Back on board, we set course South. Again we spotted numerous Gray whales. Later the lecturing program continued. Samuel told us the story of the German Naturalist Steller, who finally went on the 2nd voyage with Bering to Alaska. As an all-rounder naturalist he came as doctor to the court of Katarina the Great. Here he got the personal doctor of the pope Theophano Prokopovitch who also was the founder of the astronomical department of the Russian Academy of Science. With his royal connections he got on the way to the Far East and studied both plants and wildlife. With two assistants he surveyed the area around Baikal lake, reached Okhotsk and got a lift by the Bering expedition to Kamchatka. Here they explored almost all creeks and learned from and about the native Itelmens and Koryak people. Steller described the area so well, the even todays knowledge bout the wildlife and the landscape of the region derived from his time. Katrin and the two chefs rounded this evening up with mulled wine on the fore deck during sunset.

Photo: A.Breniere
Photo: A.Breniere
Sunday, September 11th
Chukotka: at sea to Anadyr
64°19' N, 177°16' W
Weather 8 a.m.: calm, clear sky, 8°C
A last day at sea. The Bering Strait was like a mirror. Here and there a whale blow could be seen. This morning Rodney gave us an overview on the logistics such a voyage in the Russian Far East requires. Later on some of us joined for the last time the onboard educational program. Aglaya used the chance to present her knowledge bout adaptation of wildlife to the cold. Elke continued on plant adaptations and climate zones of the Arctic. We learned about permafrost and ice wedges. We got an overview on how the soil is moved by the ice and thus leaves characteristic patterns on the tundra, such as stone runs and polygons. The whole landscape wears marks of the icy ground, with or without vegetation cover. Lemmings, Ground squirrels and Arctic foxes are using these natural structures for both nesting and shelter.

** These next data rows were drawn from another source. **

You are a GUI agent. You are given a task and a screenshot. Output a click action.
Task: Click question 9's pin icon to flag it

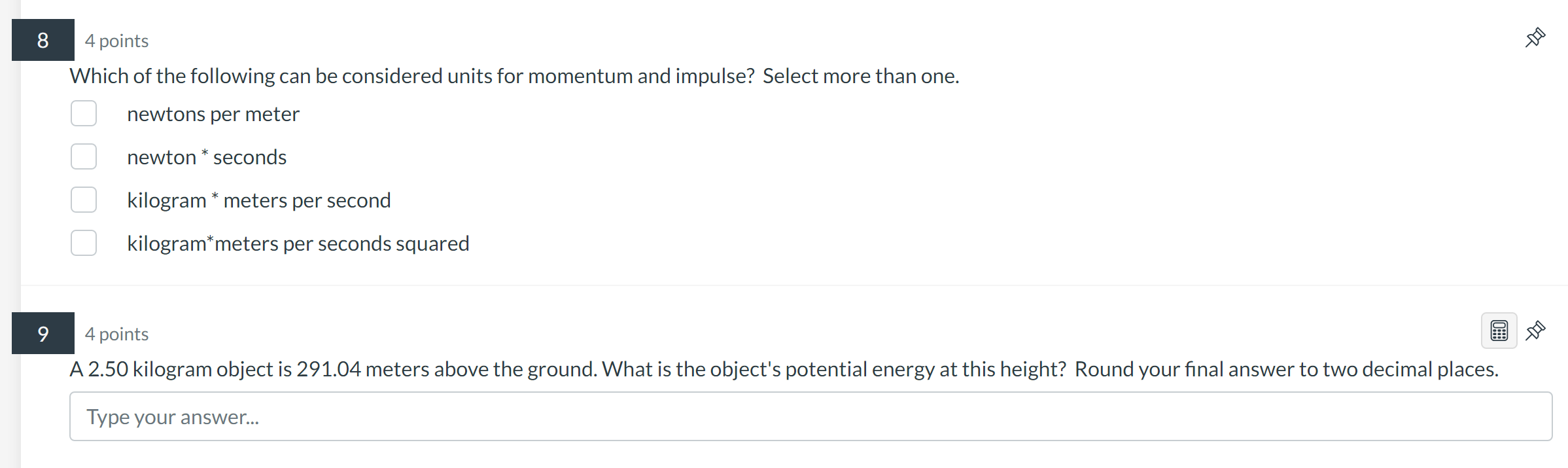[1536, 331]
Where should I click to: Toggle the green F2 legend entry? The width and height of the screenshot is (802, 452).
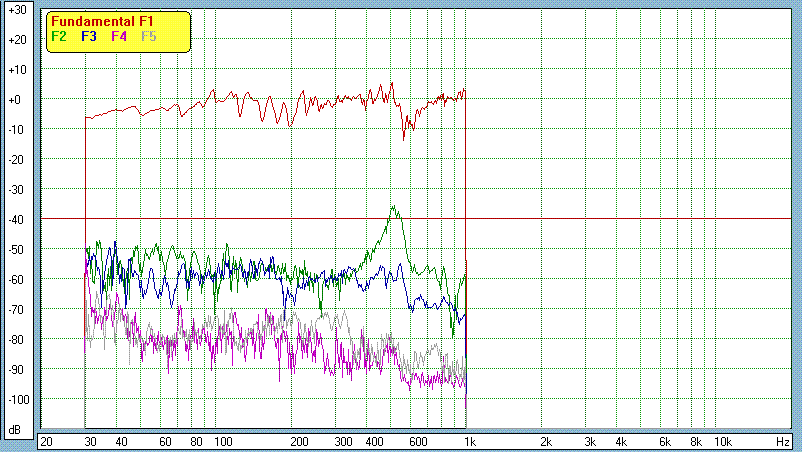click(58, 36)
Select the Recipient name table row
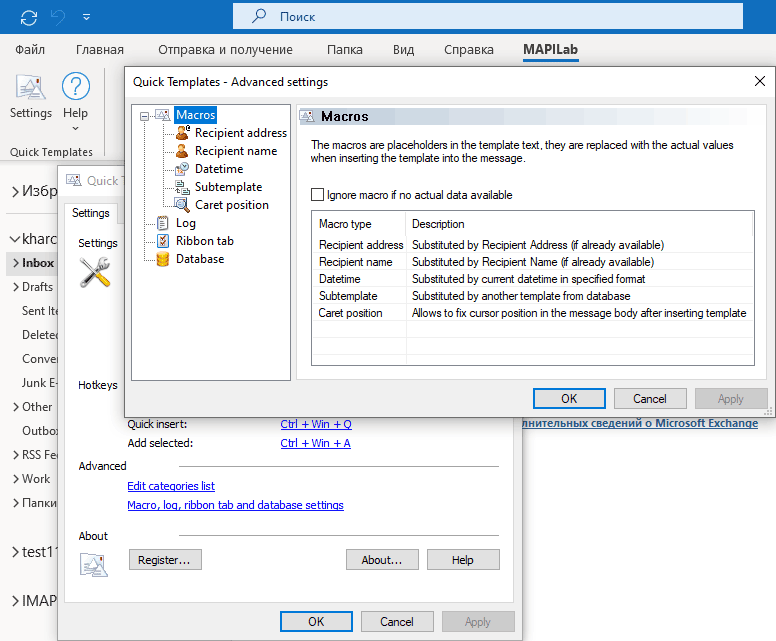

Soon packing was on the to-do-list of the afternoon. Only seven of us had planned beforehand to stay for yet another voyage. Rodney explained the disembarkation procedure for the upcoming morning before he handed over to Katya. She had prepared a slide show to just recall all the great adventures of this wonderful voyage. Than there was time for a last sit together in the bar and restaurant followed by yet another great dinner.
Heritage Expeditions staff and the crew of “M/V Spirit of Enderby” / “Professor Khromov” thank you for sharing this voyage with us.
We hope to see you onboard again one day!